▸ Wpisy do wyszukiwania słów i elementów:
++++++++++++++++++++

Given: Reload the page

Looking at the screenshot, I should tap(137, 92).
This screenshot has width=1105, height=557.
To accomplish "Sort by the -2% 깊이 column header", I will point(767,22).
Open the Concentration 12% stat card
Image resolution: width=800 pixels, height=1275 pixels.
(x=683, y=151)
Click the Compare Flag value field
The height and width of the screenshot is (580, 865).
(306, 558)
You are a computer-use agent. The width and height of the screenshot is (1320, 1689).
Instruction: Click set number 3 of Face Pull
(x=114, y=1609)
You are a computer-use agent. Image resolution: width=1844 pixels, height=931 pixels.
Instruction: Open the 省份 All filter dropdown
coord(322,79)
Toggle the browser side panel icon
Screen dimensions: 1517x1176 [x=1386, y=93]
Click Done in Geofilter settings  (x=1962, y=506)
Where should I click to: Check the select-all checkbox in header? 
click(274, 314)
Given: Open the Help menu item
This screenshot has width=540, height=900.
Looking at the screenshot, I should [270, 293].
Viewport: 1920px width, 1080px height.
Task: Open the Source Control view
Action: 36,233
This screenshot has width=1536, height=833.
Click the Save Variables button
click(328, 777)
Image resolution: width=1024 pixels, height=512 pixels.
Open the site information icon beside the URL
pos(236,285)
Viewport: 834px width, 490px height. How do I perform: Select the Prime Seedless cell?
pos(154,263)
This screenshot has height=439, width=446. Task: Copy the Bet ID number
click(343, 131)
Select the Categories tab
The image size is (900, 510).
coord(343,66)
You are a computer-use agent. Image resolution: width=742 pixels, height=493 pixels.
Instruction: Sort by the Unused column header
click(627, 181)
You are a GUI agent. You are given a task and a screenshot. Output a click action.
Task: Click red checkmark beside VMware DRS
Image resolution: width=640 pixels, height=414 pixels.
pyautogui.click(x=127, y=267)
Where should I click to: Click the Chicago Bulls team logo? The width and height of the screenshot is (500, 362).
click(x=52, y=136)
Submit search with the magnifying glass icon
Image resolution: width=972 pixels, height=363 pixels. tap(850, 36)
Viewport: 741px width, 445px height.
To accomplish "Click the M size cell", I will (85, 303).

++++++++++++++++++++

▸ ZADANIE DO WYKONANIA: Zamień „Reload” na „Refresh” w odcinku wpisów od ich początku do wiersza z „(x=114, y=1609)” włącznie. Podaj ten odcinek ponownie, poza tą zamianą bez zmian.

▸ ODPOWIEDŹ PISEMNA:
Given: Refresh the page

Looking at the screenshot, I should tap(137, 92).
This screenshot has width=1105, height=557.
To accomplish "Sort by the -2% 깊이 column header", I will point(767,22).
Open the Concentration 12% stat card
Image resolution: width=800 pixels, height=1275 pixels.
(x=683, y=151)
Click the Compare Flag value field
The height and width of the screenshot is (580, 865).
(306, 558)
You are a computer-use agent. The width and height of the screenshot is (1320, 1689).
Instruction: Click set number 3 of Face Pull
(x=114, y=1609)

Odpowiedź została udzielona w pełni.